Definition $$ \forall_{i\ j\,\in\mathcal I}\quad (\,i\subseteq j\ \Leftarrow:\Rightarrow\ j\circ i=i\,) $$

It follows that:

  • $\ \forall_{i\in\mathcal I}\quad i\subseteq i;$

  • $\ \forall_{i\ j\ k\in\mathcal I}\quad( (i\subseteq j\ \text{and}\ j\subseteq k)\ \Rightarrow i\subseteq k) $

  • $\ \forall_{i\in\mathcal I}\, \forall_{j\in C}\quad (\ i\subseteq j\ \Rightarrow\ j=i\ ) $

Topological idempotents $\ i:X\to X\ $ are closely related to Karol Borsuk's retractions; such idempotent $\ i\ $ retract $\ X\ $ retracts $\ X\ $ onto $\ i(X)\subseteq X. $

By Bourbaki theorem, $\ (X\ T)\ $ is Hausdorff $\ \Leftrightarrow\ \Delta_X:=\{(x\ x):x\in X\ $ is closed in $\ X\times X.$ It follows that for Hausdorff spaces the said retract $\ i(X)\ $ is closed in $\ X.\ $ Indeed, $$ i(X)\ :=\ \{x:\ i(x)=x\}\ = \ (i\triangle \text{Id}_X)^{-1}(\Delta_X) $$ for diagonal product function $\ i\triangle \text{Id}_X : X\to X\times X.$

Great!. (This is obviously useful for Hausdorff spaces).

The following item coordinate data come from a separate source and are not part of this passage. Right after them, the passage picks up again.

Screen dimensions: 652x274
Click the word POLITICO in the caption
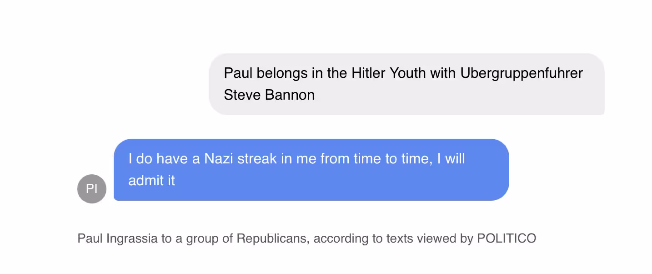click(x=507, y=238)
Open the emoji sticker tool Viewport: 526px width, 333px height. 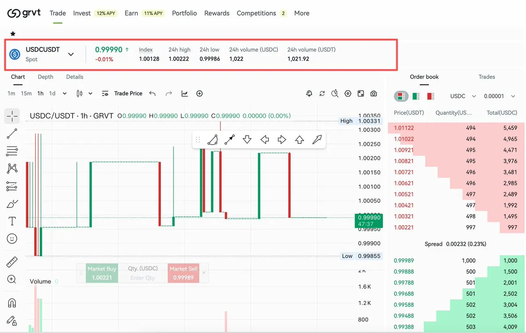[x=12, y=239]
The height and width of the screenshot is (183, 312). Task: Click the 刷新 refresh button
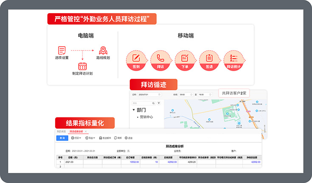(x=118, y=138)
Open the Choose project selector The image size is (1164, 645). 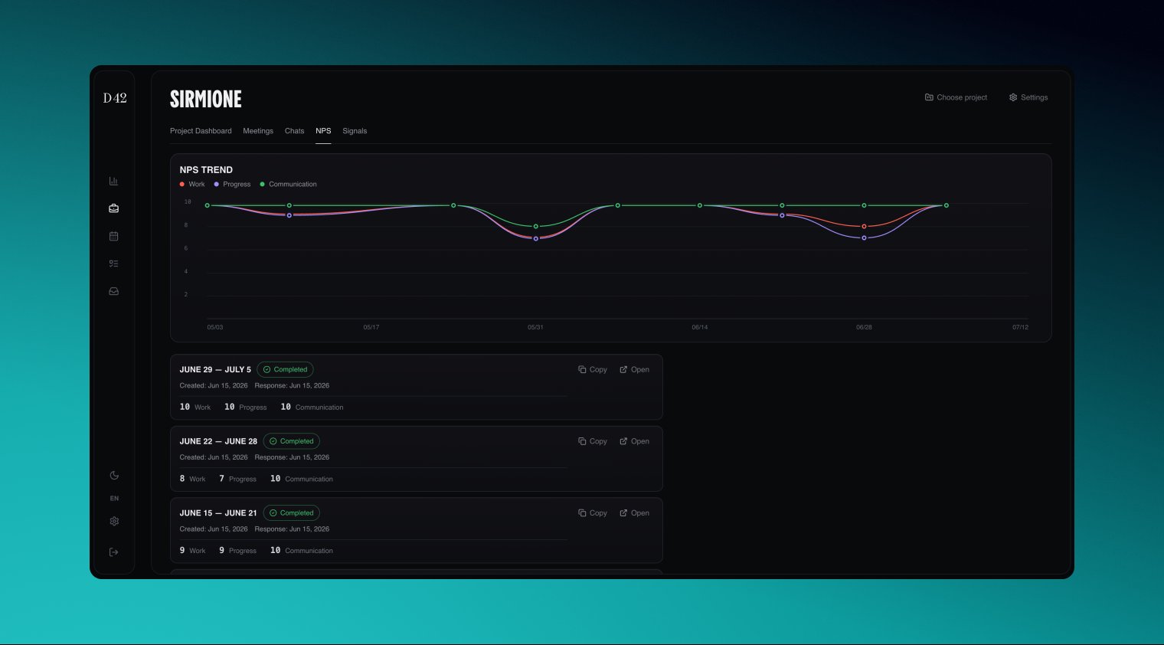956,97

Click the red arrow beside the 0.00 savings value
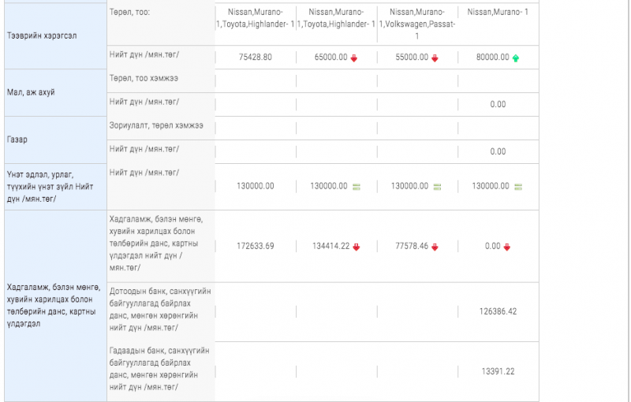click(507, 247)

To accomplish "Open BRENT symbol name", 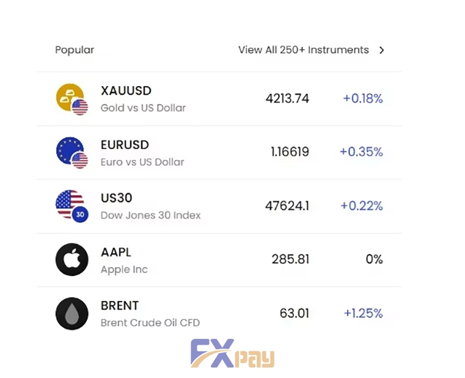I will click(120, 306).
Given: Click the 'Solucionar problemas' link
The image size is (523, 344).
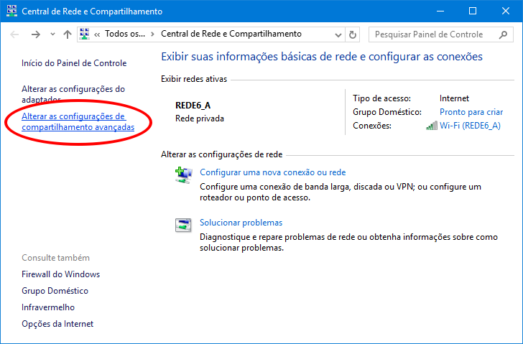Looking at the screenshot, I should coord(241,223).
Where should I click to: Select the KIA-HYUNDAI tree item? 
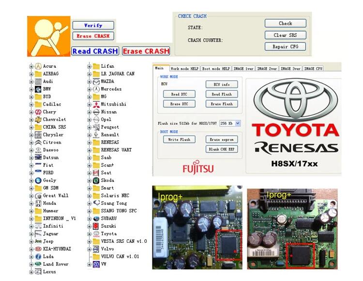click(57, 249)
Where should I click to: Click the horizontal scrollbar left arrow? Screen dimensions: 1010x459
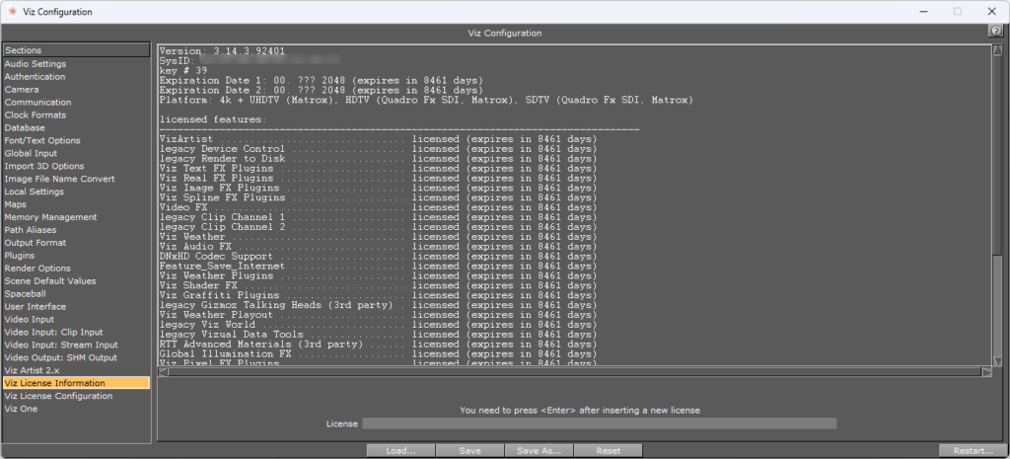click(163, 371)
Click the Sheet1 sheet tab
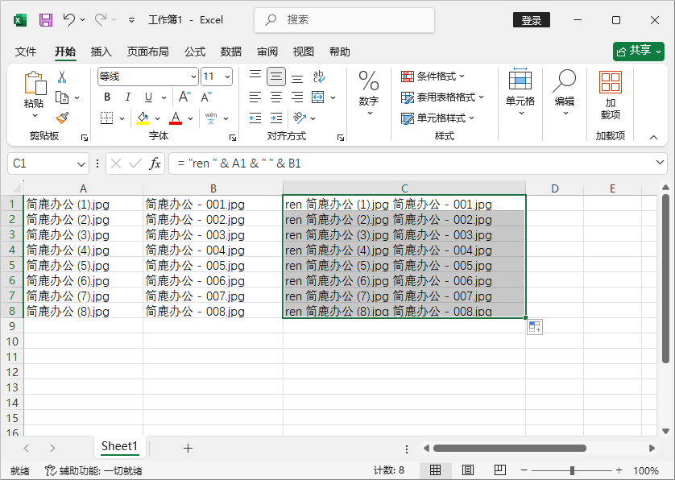The width and height of the screenshot is (675, 480). pyautogui.click(x=119, y=446)
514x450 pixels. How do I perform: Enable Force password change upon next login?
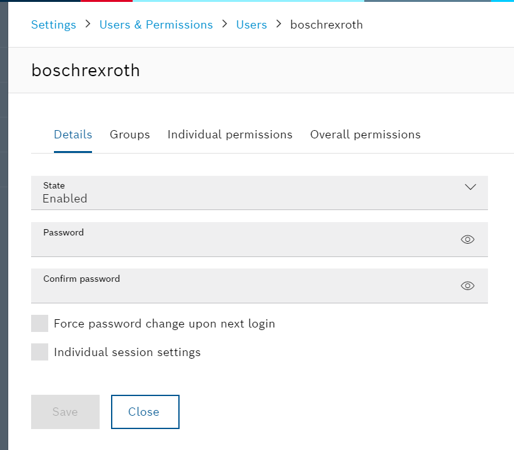[40, 324]
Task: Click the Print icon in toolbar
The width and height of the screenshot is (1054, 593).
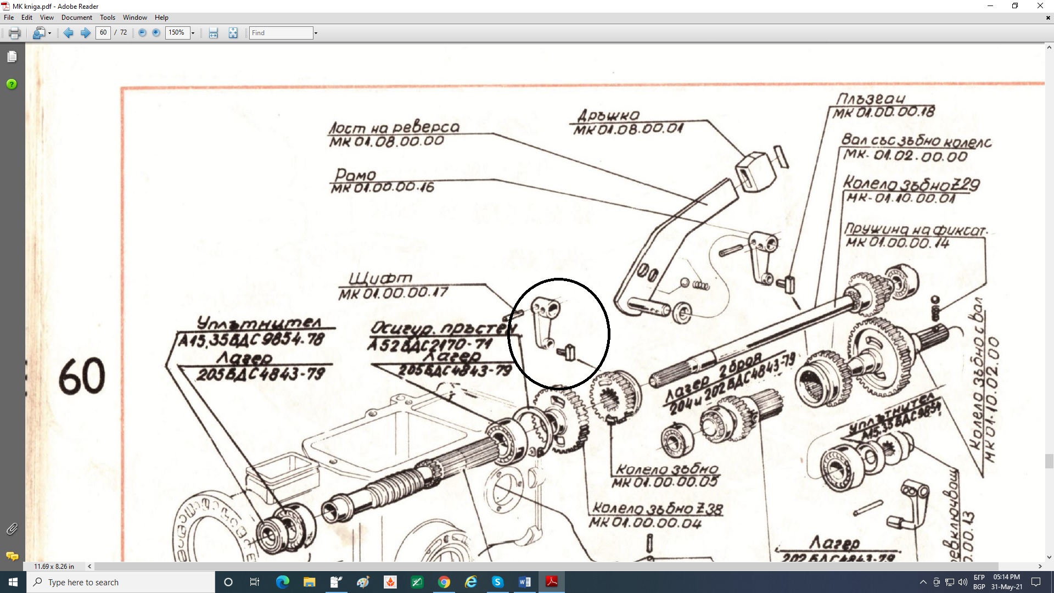Action: (15, 33)
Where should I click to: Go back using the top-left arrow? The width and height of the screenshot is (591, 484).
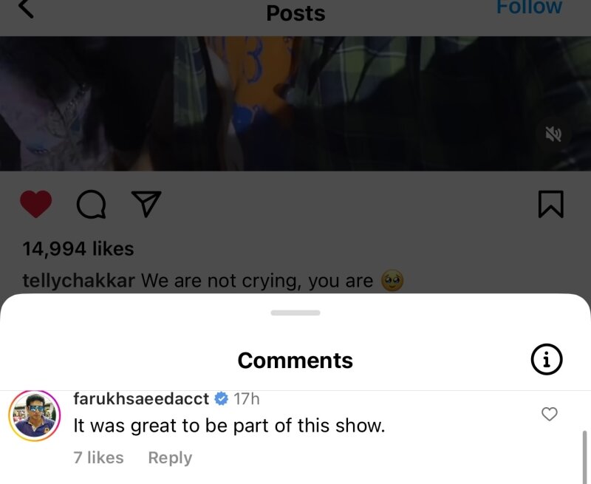(26, 8)
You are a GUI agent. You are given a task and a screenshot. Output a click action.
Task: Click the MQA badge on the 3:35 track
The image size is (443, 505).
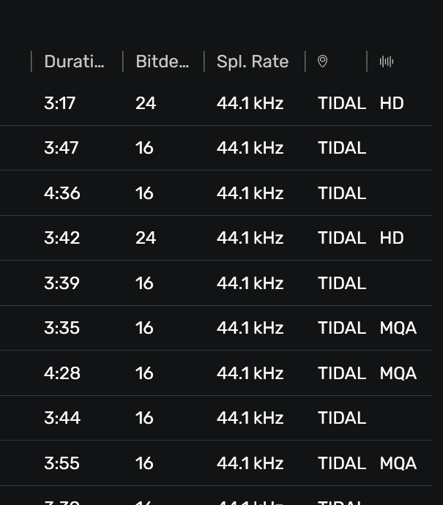398,328
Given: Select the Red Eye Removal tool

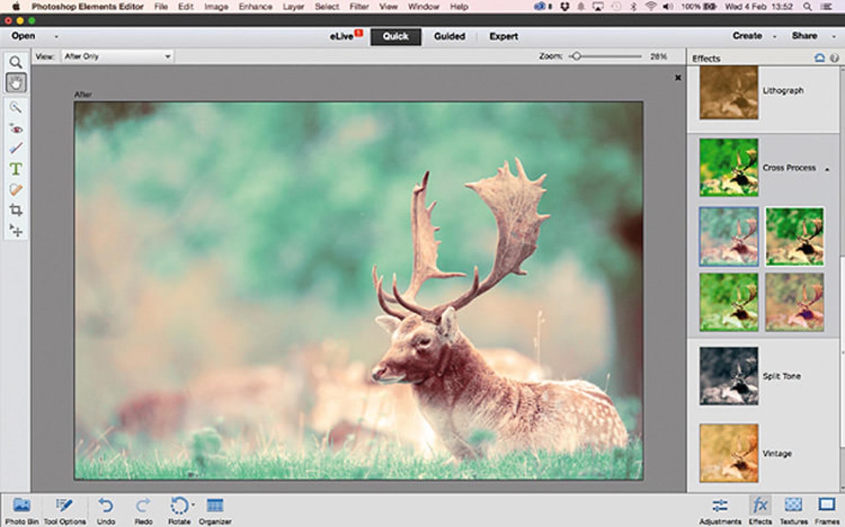Looking at the screenshot, I should [x=16, y=128].
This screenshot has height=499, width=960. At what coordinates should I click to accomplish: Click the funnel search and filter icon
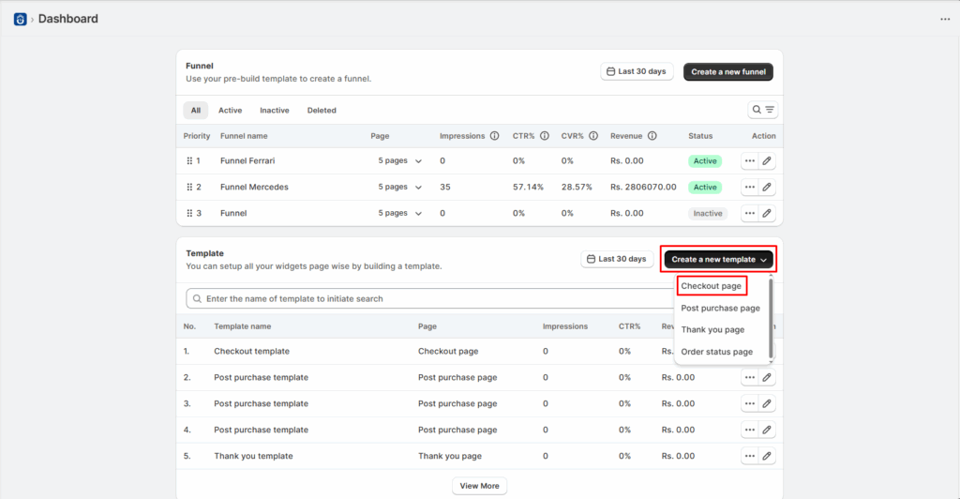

Let $\ \pi:\mathcal I\to 2^C\ $ be defined by

$$ \forall_{i\in\mathcal I}\quad \pi(i)\ := \ \{c\in C:\ i\circ c = c\} $$

This is how idempotents of $\ \mathbf M\ $ point to the respective subsets of $\ X;\ $ or to closed subsets in the Hausdorff case -- I mean pointing to $\ \pi(i).$

Theorem

  • $\ \forall_{i\ j\in\mathcal I}\quad(\,i\subseteq j \ \Rightarrow \pi(i)\subseteq\pi(j)\, ) $
  • $\ \forall_{i\ j\in\mathcal I}\quad(\,(i\subseteq j \ \text{and}\ j\subseteq i) \ \Rightarrow\ \pi(i)=\pi(j)\, ) $
  • $\ \forall_{i\in\mathcal I}\quad (\, i\in C \ \Leftrightarrow\ \pi(i)=\{i\} $

Another tool, the uc-morphisms and nuc-morphims, was mentioned in my answer to Dominic's-real-question. In topological language, if $\ i\ $ is a topological idempotent then $\ I(X)\ $ has or has not fpp when $\ i\ $ is an uc-morphism or nuc-morphism respectively.

These tools may serve as a starting point to a discussion of specific topological spaces or their classes.